START EXTRACTED MATERIAL
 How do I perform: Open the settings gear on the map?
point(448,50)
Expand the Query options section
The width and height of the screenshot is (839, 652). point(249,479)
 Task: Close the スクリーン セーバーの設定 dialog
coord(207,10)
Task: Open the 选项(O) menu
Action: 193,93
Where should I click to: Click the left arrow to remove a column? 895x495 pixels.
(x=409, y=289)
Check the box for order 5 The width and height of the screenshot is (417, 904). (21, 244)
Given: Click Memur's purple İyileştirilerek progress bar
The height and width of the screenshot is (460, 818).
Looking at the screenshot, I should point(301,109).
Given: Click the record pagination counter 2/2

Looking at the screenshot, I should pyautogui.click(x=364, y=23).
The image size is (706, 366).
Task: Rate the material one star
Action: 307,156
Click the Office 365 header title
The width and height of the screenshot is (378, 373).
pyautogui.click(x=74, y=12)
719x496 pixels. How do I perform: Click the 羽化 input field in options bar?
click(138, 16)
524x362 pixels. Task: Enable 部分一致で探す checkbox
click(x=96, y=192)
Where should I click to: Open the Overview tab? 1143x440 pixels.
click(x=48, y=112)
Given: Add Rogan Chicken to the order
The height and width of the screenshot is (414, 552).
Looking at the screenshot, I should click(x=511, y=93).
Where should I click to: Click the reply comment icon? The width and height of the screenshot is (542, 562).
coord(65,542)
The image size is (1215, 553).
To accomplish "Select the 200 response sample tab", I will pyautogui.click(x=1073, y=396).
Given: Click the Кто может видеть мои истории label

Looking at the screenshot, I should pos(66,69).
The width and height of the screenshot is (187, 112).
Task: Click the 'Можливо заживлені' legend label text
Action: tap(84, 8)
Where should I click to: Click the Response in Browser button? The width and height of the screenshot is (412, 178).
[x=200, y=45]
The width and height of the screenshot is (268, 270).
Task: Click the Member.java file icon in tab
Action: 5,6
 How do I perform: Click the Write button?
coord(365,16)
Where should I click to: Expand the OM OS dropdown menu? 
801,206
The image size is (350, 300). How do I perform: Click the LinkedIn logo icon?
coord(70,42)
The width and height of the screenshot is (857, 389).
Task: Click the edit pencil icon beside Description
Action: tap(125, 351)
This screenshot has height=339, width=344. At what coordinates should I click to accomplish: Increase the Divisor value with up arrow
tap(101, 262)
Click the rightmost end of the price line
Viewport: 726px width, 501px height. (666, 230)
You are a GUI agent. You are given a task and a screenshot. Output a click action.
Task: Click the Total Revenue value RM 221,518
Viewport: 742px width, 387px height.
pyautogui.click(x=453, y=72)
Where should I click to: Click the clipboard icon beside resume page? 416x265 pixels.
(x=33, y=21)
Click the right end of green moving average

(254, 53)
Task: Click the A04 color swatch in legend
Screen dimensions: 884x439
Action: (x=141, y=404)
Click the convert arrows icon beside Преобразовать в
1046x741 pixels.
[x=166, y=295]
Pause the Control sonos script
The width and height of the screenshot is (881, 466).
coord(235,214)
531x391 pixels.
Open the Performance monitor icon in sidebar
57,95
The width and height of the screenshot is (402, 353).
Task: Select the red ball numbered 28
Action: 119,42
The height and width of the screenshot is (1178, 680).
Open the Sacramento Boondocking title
END EXTRACTED MATERIAL
◆ **WHAT THE TASK ASKS**: Could you restate every entry above word for word?

◆ **RESULT OF THIS EXERCISE**:
 How do I perform: Open the settings gear on the map?
point(448,50)
Expand the Query options section
The width and height of the screenshot is (839, 652). point(249,479)
 Task: Close the スクリーン セーバーの設定 dialog
coord(207,10)
Task: Open the 选项(O) menu
Action: 193,93
Where should I click to: Click the left arrow to remove a column? 895x495 pixels.
(x=409, y=289)
Check the box for order 5 The width and height of the screenshot is (417, 904). (21, 244)
Given: Click Memur's purple İyileştirilerek progress bar
The height and width of the screenshot is (460, 818).
Looking at the screenshot, I should point(301,109).
Given: Click the record pagination counter 2/2

Looking at the screenshot, I should pyautogui.click(x=364, y=23).
The image size is (706, 366).
Task: Rate the material one star
Action: 307,156
Click the Office 365 header title
The width and height of the screenshot is (378, 373).
pyautogui.click(x=74, y=12)
719x496 pixels. How do I perform: Click the 羽化 input field in options bar?
click(138, 16)
524x362 pixels. Task: Enable 部分一致で探す checkbox
click(x=96, y=192)
Where should I click to: Open the Overview tab? 1143x440 pixels.
click(x=48, y=112)
Given: Add Rogan Chicken to the order
The height and width of the screenshot is (414, 552).
Looking at the screenshot, I should click(x=511, y=93).
Where should I click to: Click the reply comment icon? The width and height of the screenshot is (542, 562).
coord(65,542)
The image size is (1215, 553).
To accomplish "Select the 200 response sample tab", I will pyautogui.click(x=1073, y=396).
Given: Click the Кто может видеть мои истории label

Looking at the screenshot, I should pos(66,69).
The width and height of the screenshot is (187, 112).
Task: Click the 'Можливо заживлені' legend label text
Action: tap(84, 8)
Where should I click to: Click the Response in Browser button? The width and height of the screenshot is (412, 178).
[x=200, y=45]
The width and height of the screenshot is (268, 270).
Task: Click the Member.java file icon in tab
Action: 5,6
 How do I perform: Click the Write button?
coord(365,16)
Where should I click to: Expand the OM OS dropdown menu? 
801,206
The image size is (350, 300). How do I perform: Click the LinkedIn logo icon?
coord(70,42)
The width and height of the screenshot is (857, 389).
Task: Click the edit pencil icon beside Description
Action: tap(125, 351)
This screenshot has height=339, width=344. At what coordinates should I click to accomplish: Increase the Divisor value with up arrow
tap(101, 262)
Click the rightmost end of the price line
Viewport: 726px width, 501px height. (666, 230)
You are a GUI agent. You are given a task and a screenshot. Output a click action.
Task: Click the Total Revenue value RM 221,518
Viewport: 742px width, 387px height.
pyautogui.click(x=453, y=72)
Where should I click to: Click the clipboard icon beside resume page? 416x265 pixels.
(x=33, y=21)
Click the right end of green moving average

(254, 53)
Task: Click the A04 color swatch in legend
Screen dimensions: 884x439
Action: (x=141, y=404)
Click the convert arrows icon beside Преобразовать в
1046x741 pixels.
[x=166, y=295]
Pause the Control sonos script
The width and height of the screenshot is (881, 466).
coord(235,214)
531x391 pixels.
Open the Performance monitor icon in sidebar
57,95
The width and height of the screenshot is (402, 353).
Task: Select the red ball numbered 28
Action: 119,42
The height and width of the screenshot is (1178, 680).
Open the Sacramento Boondocking title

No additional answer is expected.